Голос подобен шелесту больничного полотна. Тонкая ниточка жизни! Минута, две - и оборвется. Но это - жизнь!
- Готовьте операцию, - говорит он людям в белых халатах. И сразу прихлынула вся энергия души: живой, живой!
- Будем делать операцию, - повторяет он.
Когда трудно, рискованно, к нему всегда приходит спокойствие. Стихает бурная взволнованность, все становится определенным и ясным. Он тщательно моет руки, надевает резиновый фартук, отдает приказания сестре. Достаточно ли света? Вполне. Только надо быстрее, быстрее.
Ассистент, тишайший Яков Наумович, бесшумно делает свое дело. В глазах у него - мягкая печаль и прозорливый ум. Похож на знаменитого скрипача.
Старшая сестра работает в привычном молчании. Одежда ее - белая и тихая - поглотила все шорохи точных, скупых движений. Спокойные глаза - матерински ясны. Она опасливо взглядывает на багряное пятнышко, величиною с гривенник. Пустынный, стеклянный свет высокой комнаты застыл над умолкшей грудью. Звенят тонкие, невидимые струны - звенит тишина.
- От третьего до седьмого ребра, - говорит доктор.
Это путь скальпеля. Жизнь или смерть там? Белая маска преобразила Ивана Кирилловича. Теперь он непререкаемо строг и властен. У него необыкновенные права.
- Мы открываем трудную клетку, - говорит он.- Шорох, потрескиванье. Красное и розовое. Сестра приглушает вздох. Музыкальные пальцы Якова Наумовича кажутся длиннее обычного.
Доктор работает в грудной клетке.
Беззвучно идет полночь. Беззвучно льется широкий свет.
Тьма отступила, ничтожными комочками свернулась по углам. Молчание и настороженность - в каждом взоре, в движении и неподвижности каждой руки, в никелированном блеске каждого инструмента. Тише, тише, тише!
И вдруг, точно сорвавшаяся капель:
- Не бьется...
И нельзя было понять, кто сказал это. Уста всех - под глухими масками.
- Не бьется...
Доктор остановил свою руку. Черные брови его сошлись.
- Пожалуй, все. Однако заглянем глубже...
Он разрезает глянцевитую оболочку - живой панцирь сердца.
Алая струя прыскает ему в лицо.
В распахнутой груди что-то шевелится, взбулькивает,- неугомонный ключ в песке родника.
Он осторожно поддевает левую руку, держит ее пригоршней... Скользкий, плавный толчок, еще и еще. Так бьется, очнувшись, пойманная рыба.

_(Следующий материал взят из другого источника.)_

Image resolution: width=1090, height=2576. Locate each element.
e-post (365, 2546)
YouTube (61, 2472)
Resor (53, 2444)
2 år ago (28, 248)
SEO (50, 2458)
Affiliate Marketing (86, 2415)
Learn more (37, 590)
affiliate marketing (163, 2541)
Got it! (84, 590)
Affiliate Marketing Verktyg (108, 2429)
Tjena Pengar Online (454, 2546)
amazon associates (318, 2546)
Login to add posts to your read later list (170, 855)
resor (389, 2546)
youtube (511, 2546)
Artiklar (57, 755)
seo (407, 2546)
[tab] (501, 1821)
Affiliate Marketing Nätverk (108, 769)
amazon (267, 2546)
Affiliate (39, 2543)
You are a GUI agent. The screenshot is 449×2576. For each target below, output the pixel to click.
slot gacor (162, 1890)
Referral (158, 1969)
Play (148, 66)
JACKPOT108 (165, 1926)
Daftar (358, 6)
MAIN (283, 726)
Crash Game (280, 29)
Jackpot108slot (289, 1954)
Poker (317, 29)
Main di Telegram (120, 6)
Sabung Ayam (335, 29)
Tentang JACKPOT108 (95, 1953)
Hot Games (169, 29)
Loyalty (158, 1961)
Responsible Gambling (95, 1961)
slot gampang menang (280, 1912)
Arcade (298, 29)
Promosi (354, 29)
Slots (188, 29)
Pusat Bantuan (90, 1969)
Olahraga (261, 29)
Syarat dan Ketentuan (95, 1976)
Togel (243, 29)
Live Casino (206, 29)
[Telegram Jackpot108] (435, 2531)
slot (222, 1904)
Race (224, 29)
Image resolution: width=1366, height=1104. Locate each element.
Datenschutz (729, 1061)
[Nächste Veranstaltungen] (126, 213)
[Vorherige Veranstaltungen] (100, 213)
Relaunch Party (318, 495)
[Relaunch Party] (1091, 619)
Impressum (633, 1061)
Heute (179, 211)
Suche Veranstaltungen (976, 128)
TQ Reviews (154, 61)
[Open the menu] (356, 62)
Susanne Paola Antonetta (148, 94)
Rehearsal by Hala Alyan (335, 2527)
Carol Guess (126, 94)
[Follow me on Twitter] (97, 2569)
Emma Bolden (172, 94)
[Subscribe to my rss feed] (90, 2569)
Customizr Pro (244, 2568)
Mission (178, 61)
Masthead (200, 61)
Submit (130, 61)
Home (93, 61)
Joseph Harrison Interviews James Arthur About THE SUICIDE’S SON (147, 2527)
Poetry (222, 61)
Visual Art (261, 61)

Свет хлынул ему в глаза: «Бьется, живет!»
Он слышит собственное сердцебиение, слегка задыхается.
- Бьется, бьется, товарищи!
В левой руке доктора - трепещущий теплый комок. Склонившись, он придерживает его правой рукой. Тонко бьет алая струя. Багряно пылают нежные бусинки.
На ладони у него - сердце человека.
Живое сердце человека!
Маленький бледно-розовый комок и - необъятный солнечный мир, - они неразделимы. Бьется, стучит сердце - и цветут восходы, горят закаты, сияет животворный полдень, льются потоки музыки, кипят любовь и ненависть, к звездам взлетает мечта, плещется океан вселенной. В душе у доктора закружился жгучий вихрь из песен и музыкальных аккордов, давно забытых картинок детства, житейских случаев, потрясавших его душу. Ах, все это Яков Наумович со своими фантазиями! Умеет он рассказать о человеческой душе...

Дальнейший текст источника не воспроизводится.